Molecular typing of Burkholderia contaminas by PCR fingerprinting in comparison with Fourier transform infrared-spectroscopy-based phenotyping.

PABLO MARTINA, GONZALO SEQUEIRA, CONSTANZA MANNINO, ALEJANDRA BOSCH, ANTONIO LAGARES, AND OSVALDO YANTORNO*

Hotel Portal del Lago, Villa Carlos Paz, Cordoba

Workshop; II Workshop in Current Topics in Pseudomonas and Burkholderia Research; 2009

SAMIGE

The Burkholderia cepacia complex (BCC) is a closely related group of Gram-negative bacteria found in many niches of both natural and clinical environments. Members of the BCC are symbionts of plant rhizospheres, contaminants of pharmaceutical and industrial products, inhabitants of soil and surface waters, and opportunistic pathogens, capable of causing disease in plants, invertebrates, animals, and humans. They can be particularly devastating, highly virulent, cystic fibrosis (CF) pathogens that are also able to cause nosocomial infections. BCC taxonomy has undergone considerable changes over the last years, and is known to include at least 15 distinct species. The identification and discrimination of BCC at the species level need multiple diagnostic tests due to misidentification that can easily occur.A relatively new technique that is fast becoming the "gold standard" of bacterial typing methods is multilocus sequence typing which represents the sequencing of 7 different genes. However, this technique is expensive, laborious, time consuming, and considered unattractive for routine application. In this work we report the use of a combination between the PCR-RFLP patterns of recA and gyrB genes applying HaeIII digestion enzyme as a tool for rapid discrimination and identification of BCC isolates. Fifty-seven isolates belonging to different environments and hospitals previously identified by biochemical method and recA gene sequencing (as gold standard identification method) were used. PCR-RFLP analyse were performed by amplification of recA and gyrB genes, subsequent digestion with HaeIII enzyme and the program NEBcutter V2.0 was applied. The recA-RFLP patterns obtained were the ones described previously for all the species, which do not allow the discrimination among B. cenocepacia , B. stabilis, and B. contaminas. Nevertheless, when these patterns were combined with the ones obtained by gyrB-RFLP treated with HaeIII restrictive enzyme, the BCC species of incidence in our country could be discriminated.
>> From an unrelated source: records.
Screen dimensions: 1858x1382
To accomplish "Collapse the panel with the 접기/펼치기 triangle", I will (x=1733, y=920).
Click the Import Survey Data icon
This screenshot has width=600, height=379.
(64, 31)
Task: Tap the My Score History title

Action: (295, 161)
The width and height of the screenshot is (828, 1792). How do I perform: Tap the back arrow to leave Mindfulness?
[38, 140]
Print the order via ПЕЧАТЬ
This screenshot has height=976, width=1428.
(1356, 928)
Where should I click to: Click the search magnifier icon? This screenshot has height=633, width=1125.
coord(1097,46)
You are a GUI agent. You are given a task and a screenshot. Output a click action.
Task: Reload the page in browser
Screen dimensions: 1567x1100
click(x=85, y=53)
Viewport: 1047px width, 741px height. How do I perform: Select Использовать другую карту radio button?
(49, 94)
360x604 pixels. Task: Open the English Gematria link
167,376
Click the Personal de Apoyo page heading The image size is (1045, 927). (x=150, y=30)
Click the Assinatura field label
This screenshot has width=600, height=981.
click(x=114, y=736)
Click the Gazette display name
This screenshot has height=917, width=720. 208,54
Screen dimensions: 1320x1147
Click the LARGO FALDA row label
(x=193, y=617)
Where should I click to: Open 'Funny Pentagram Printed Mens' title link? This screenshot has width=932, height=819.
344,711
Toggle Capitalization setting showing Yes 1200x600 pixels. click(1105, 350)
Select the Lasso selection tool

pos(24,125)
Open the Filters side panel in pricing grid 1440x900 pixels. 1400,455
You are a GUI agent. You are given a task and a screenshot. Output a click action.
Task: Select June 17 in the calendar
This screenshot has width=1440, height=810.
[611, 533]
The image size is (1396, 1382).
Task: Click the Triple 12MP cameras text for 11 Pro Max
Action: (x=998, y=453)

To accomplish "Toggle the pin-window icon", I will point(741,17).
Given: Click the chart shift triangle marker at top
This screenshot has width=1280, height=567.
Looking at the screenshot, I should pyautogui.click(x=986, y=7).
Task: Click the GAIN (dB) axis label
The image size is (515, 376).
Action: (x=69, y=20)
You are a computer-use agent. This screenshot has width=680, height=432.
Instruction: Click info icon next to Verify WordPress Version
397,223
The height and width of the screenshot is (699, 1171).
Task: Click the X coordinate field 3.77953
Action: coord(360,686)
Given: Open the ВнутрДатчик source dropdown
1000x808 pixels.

In addition, gyrB-RFLP HaeIII, which formal patterns for the different species is described here for the first time, revealed an important diversity among B. contaminans isolates, the species of major incidence in Argentina, In conclusion, the strategy of combining these two RFLP patterns proved to be adequate, rapid and simple for the proper discrimination among the most closely related BCC species.